### TASK TO CARRY OUT
Lines to restate from the data below: from the one containing "Screen dimensions: 868x418" to the one containing "Given: Open the Advanced tab", both included. Give them again exactly, and only them.

### DATA SUPPLIED
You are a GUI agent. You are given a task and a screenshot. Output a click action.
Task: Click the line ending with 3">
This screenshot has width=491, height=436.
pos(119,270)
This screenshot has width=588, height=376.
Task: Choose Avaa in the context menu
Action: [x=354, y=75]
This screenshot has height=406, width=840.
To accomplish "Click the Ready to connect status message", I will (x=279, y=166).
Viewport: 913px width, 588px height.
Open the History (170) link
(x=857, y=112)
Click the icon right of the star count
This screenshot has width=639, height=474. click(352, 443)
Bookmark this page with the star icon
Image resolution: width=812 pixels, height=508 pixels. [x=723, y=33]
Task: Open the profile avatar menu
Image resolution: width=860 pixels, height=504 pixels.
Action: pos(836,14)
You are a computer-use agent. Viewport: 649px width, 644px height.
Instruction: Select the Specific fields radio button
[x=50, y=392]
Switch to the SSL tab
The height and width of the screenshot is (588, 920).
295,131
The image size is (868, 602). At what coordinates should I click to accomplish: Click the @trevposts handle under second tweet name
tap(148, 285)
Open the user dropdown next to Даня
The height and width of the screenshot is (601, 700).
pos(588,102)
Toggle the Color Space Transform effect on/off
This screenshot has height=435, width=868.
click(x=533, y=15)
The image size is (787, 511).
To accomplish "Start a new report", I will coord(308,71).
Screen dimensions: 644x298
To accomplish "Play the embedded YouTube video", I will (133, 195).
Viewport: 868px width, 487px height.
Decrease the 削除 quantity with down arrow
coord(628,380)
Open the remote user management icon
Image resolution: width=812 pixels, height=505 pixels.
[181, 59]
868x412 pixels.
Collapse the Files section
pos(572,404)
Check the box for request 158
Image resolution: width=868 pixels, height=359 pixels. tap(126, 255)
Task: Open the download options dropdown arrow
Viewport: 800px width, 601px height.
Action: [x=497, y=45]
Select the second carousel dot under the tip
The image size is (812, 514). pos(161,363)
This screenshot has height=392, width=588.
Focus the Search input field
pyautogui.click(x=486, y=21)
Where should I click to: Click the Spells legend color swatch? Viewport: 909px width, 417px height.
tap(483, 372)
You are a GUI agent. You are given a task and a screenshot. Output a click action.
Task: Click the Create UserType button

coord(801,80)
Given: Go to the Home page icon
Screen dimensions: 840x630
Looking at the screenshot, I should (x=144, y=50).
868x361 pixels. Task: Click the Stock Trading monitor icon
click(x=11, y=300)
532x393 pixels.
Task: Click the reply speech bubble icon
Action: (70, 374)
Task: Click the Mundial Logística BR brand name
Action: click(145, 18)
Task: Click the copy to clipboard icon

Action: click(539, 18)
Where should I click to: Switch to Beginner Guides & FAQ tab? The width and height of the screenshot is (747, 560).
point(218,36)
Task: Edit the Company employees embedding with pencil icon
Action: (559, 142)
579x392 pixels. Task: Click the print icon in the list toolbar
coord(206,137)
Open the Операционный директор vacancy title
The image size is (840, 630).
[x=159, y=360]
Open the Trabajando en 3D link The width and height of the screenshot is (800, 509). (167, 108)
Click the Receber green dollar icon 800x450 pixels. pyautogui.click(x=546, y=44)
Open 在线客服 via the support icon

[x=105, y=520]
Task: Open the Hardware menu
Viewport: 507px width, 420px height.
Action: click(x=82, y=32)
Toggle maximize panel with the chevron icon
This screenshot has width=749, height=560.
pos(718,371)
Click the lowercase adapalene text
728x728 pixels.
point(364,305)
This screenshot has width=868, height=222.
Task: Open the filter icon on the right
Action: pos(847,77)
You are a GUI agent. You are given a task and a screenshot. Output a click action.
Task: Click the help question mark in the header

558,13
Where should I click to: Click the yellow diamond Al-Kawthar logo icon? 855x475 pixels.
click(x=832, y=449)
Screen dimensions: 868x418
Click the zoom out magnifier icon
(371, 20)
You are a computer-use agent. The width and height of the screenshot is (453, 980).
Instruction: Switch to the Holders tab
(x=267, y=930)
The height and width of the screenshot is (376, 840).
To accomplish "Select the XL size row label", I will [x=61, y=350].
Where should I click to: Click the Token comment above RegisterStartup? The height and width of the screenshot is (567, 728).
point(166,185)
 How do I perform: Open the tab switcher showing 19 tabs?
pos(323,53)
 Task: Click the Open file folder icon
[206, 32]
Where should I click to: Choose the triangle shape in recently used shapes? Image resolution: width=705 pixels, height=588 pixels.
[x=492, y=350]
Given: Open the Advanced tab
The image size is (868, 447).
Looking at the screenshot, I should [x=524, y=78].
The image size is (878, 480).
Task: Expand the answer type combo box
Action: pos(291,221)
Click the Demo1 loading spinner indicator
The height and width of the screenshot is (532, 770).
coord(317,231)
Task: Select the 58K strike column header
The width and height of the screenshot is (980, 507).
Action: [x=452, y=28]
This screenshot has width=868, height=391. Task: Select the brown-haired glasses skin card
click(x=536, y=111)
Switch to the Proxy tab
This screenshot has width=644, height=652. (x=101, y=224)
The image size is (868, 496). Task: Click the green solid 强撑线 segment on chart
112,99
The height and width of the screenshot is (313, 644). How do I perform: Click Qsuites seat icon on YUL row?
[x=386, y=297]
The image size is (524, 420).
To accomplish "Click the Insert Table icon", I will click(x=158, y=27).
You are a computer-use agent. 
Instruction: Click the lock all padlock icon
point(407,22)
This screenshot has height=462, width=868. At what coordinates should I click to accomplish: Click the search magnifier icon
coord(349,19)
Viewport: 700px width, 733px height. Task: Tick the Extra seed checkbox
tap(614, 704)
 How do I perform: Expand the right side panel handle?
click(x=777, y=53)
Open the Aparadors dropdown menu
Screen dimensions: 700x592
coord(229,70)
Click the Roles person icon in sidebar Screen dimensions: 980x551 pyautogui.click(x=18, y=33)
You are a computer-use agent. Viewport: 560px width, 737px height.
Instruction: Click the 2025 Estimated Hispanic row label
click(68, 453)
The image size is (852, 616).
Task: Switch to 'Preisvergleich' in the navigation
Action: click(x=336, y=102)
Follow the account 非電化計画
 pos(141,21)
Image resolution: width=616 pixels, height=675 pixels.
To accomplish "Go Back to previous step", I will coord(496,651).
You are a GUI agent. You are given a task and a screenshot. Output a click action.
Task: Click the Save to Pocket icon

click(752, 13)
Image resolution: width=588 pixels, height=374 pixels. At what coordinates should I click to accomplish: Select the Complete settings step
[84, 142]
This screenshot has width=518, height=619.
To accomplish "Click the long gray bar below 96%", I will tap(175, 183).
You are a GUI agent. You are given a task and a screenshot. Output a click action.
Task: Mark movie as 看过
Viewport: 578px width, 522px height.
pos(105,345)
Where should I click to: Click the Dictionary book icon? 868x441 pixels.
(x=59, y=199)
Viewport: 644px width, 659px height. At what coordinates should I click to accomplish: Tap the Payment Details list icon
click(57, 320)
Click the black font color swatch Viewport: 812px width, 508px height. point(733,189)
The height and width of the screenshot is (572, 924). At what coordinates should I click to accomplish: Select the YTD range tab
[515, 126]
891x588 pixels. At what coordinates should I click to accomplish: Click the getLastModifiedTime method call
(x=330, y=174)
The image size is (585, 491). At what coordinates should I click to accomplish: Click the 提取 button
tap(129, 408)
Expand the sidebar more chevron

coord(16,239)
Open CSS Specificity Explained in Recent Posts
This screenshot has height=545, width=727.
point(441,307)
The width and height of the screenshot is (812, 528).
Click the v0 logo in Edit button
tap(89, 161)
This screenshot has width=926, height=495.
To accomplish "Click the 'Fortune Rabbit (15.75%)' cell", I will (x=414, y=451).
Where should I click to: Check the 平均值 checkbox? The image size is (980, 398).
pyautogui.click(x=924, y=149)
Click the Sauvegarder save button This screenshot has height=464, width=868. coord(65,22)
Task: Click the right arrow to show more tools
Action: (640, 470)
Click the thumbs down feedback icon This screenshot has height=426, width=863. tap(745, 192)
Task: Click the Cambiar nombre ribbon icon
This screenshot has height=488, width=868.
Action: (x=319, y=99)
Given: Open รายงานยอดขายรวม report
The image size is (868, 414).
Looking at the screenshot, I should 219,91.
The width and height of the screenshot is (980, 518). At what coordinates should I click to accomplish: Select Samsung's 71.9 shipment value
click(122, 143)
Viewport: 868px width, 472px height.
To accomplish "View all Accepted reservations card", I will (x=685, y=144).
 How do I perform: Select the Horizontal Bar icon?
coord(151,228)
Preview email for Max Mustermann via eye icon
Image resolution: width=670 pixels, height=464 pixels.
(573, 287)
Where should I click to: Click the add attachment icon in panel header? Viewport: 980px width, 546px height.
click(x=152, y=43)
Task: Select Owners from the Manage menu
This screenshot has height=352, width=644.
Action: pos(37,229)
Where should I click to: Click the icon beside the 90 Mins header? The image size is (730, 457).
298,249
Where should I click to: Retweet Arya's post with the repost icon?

### EXPECTED OUTPUT
Screen dimensions: 868x418
Click the zoom out magnifier icon
(371, 20)
You are a computer-use agent. The width and height of the screenshot is (453, 980).
Instruction: Switch to the Holders tab
(x=267, y=930)
The height and width of the screenshot is (376, 840).
To accomplish "Select the XL size row label", I will [x=61, y=350].
Where should I click to: Click the Token comment above RegisterStartup? The height and width of the screenshot is (567, 728).
point(166,185)
 How do I perform: Open the tab switcher showing 19 tabs?
pos(323,53)
 Task: Click the Open file folder icon
[206, 32]
Where should I click to: Choose the triangle shape in recently used shapes? Image resolution: width=705 pixels, height=588 pixels.
[x=492, y=350]
Given: Open the Advanced tab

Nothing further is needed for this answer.